A still plot would look like this:
sample1 <- dbinom(x = 0:50, size = 2, prob = 0.4)
plot(0:50, sample1, type=“h”, lwd=3, ylim=c(0,0.7))
sample2 <- dbinom(x = 0:50, size = 2, prob = 0.8)
points(0:50, sample2, type=“h”, lwd=3, col=“green”)
These two densities differ in their underlying probabilities of success (e.g. proportions of black balls in the set): the black one has success probability of 0.4, the green one 0.8. In this still plot we assumed that in both cases we have sampled only two balls. What would happen when we increase this number (the ‘size’ option in the ‘dbinom’ function)?
saveGIF({
for(i in 2:50){
## plot two binomial densities
sample1 <- dbinom(x = 0:50, size = 2, prob = 0.4)
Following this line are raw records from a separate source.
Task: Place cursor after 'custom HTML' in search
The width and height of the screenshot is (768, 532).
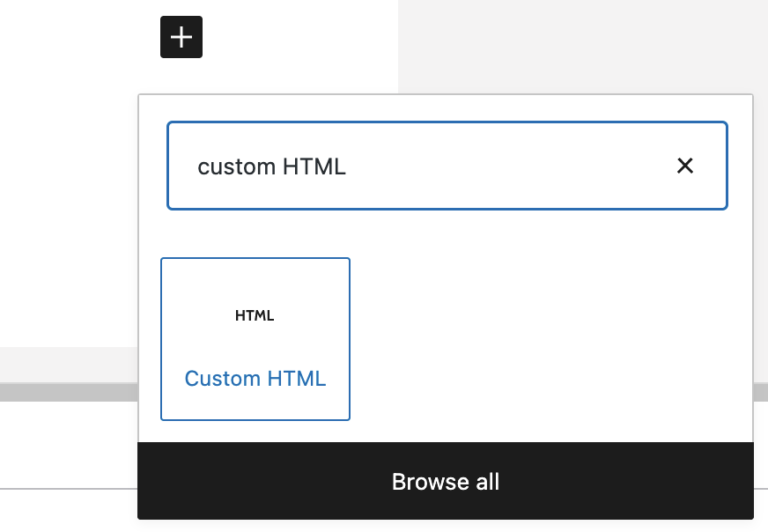Action: point(349,167)
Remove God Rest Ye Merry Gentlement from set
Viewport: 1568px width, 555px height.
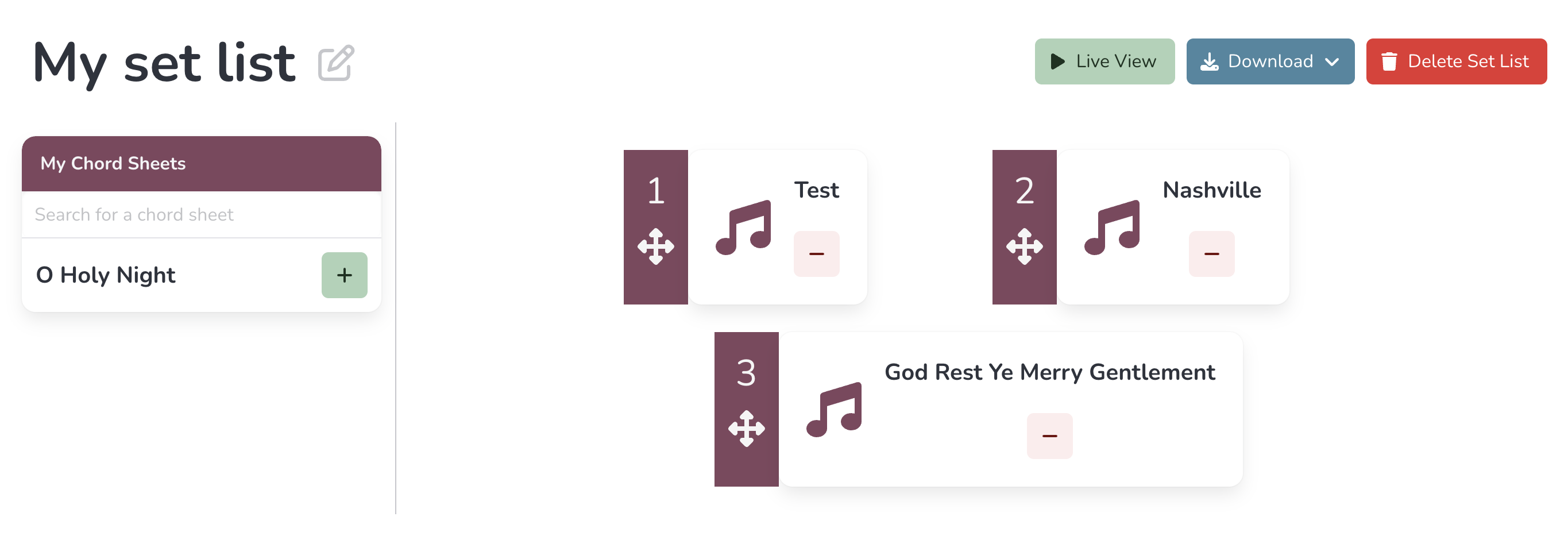1049,435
plot(0:50, sample1, type=“h”, lwd=3, ylim=c(0,0.7))
sample2 <- dbinom(x = 0:50, size = i, prob = 0.8)
points(0:50, sample2, type=“h”, lwd=3, col=“green”)
## end of plot
}
}, interval = 0.1, ani.width = 550, ani.height = 550, movie.name=“binomial.gif”)
Here we again pasted the plotting block of code into the saveGIF loop. This time the ‘i' parameter changes from 2 to 50, i.e. within the range of possible sample sizes. In each step we assign this new ‘i' to the ‘size’ option. The outcome are two “sliding” binomial densities that move apart.
Identical principles can be used to visualize and animate data of any kind, including 3D plots produced through the ‘rgl’ or ‘scatterplot3D’ functions in R.